FMCG grocery sales growth overall currently averages around 8 per cent in the UK year to date, equivalent to an estimated £9 billion of incremental sales from January to November 2020, compared to last year. However, despite this significant growth, the highest revenue stores - known as ‘golden stores’ - that account for 80 per cent of UK FMCG sales have undergone a dramatic shift.

According to Nielsen, in 2019, 20 per cent of UK retail outlets accounted for 80 per cent of FMCG sales. However, in 2020, this has lowered to 19 per cent - a small shift that accounts for billions in consumer spend moving to different locations. 

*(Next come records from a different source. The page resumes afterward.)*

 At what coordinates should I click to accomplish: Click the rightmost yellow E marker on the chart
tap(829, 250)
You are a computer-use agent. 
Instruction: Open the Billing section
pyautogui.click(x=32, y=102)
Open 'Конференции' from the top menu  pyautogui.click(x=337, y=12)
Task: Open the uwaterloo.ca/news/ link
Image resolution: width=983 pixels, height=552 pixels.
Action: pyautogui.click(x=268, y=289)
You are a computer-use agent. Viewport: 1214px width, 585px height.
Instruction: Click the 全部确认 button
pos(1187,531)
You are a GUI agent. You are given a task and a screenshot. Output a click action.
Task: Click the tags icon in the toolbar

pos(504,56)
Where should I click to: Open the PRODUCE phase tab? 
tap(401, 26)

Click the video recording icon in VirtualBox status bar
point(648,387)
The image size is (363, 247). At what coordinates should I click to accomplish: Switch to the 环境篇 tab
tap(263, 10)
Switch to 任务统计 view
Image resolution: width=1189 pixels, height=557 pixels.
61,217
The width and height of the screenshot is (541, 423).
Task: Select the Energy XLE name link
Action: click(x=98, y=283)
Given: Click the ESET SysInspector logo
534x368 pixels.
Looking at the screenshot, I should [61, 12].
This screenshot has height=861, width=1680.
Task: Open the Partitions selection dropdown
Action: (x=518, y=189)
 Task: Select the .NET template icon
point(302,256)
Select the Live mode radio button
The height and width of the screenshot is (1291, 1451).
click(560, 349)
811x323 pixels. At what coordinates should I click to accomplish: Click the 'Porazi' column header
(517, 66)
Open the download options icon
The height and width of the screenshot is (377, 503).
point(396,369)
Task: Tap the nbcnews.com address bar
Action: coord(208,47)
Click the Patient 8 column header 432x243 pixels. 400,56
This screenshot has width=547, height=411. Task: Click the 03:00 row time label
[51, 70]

This is being driven by the ongoing travel and Covid-related restrictions, with the majority of losses seen in high-density city centre districts filled with offices, commuter hubs and tourist attractions, and stores in these locations have seen massive declines. This extreme is matched only by the unprecedented growth in stores around residential areas. With Londoners forced to work from home in huge numbers, sales at stores in these suburban areas have seen significant increases, with 9 per cent of all stores experiencing over 100 per cent growth in sales.

Scott McKenzie, global intelligence leader at Nielsen, said: “Covid-19 has forced us all to shop differently but this investigation demonstrates just how deep the changes in our habits are - and the need for retailers and manufacturers to respond quickly to the massive changes we’re now seeing in store dynamics.

“Companies around the world are already signaling they will no longer operate the way they did in the past. People will commute less, work from home more and move further away from urban settings. The consequences of this for the locations of stores, the formats of stores, and the assortment in those stores are far reaching. If you add in the dynamic of a massive rise in e-commerce for the FMCG space, the need to respond to these new shifts are critical.”